Problem details: Write out part of the material below word for word. Start at the line that contains "You are a GUI" and stop after the line that contains "pos(1651,139)", keeping both of those lines.

Records:

_ _ _

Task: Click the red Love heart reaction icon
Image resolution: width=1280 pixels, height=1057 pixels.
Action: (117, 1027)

_ _ _

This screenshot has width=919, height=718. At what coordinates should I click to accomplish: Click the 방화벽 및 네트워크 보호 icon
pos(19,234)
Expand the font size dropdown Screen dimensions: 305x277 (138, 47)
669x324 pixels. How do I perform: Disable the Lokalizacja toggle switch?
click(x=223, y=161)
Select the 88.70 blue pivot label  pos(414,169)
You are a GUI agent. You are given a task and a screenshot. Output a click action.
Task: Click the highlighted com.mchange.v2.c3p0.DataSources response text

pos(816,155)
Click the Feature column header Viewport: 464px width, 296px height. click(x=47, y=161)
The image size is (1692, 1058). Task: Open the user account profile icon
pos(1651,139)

_ _ _

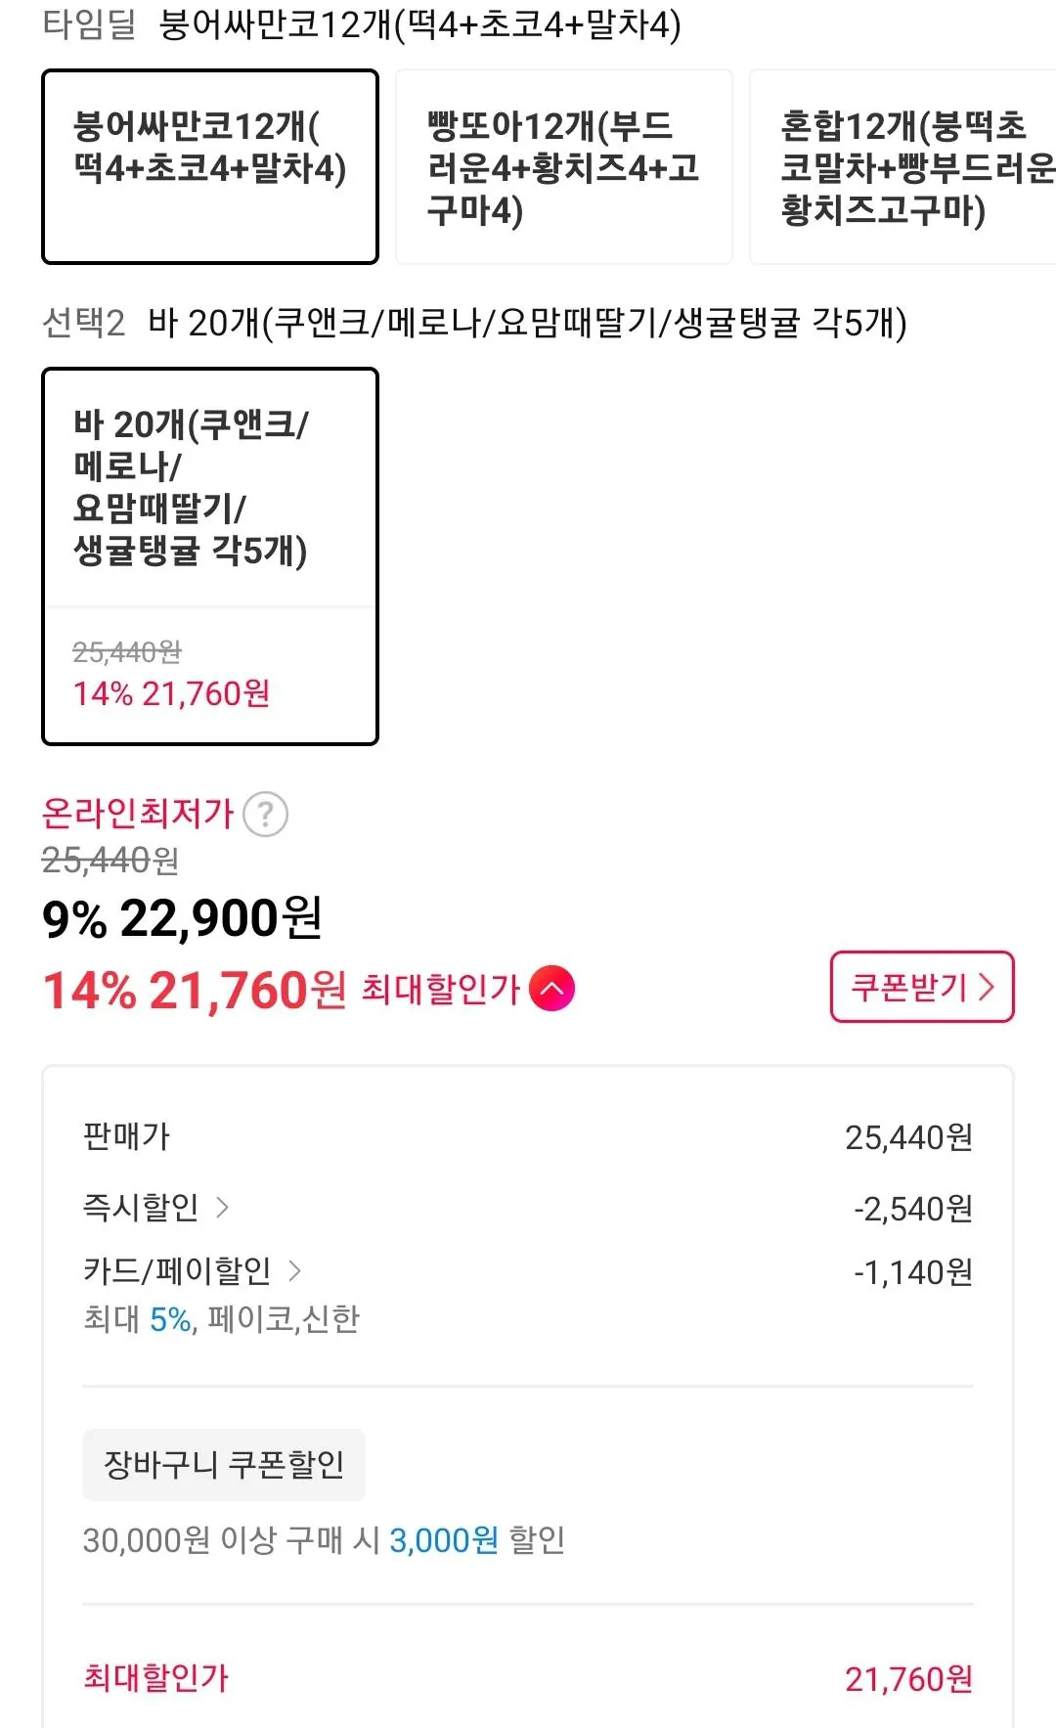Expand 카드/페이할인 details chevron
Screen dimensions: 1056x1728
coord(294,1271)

_ _ _

Task solution:
You are a GUI agent. You are given a task and a screenshot. Output a click action.
Task: Click the highlighted com.mchange.v2.c3p0.DataSources response text

pos(816,155)
Click the Feature column header Viewport: 464px width, 296px height. click(x=47, y=161)
The image size is (1692, 1058). Task: Open the user account profile icon
pos(1651,139)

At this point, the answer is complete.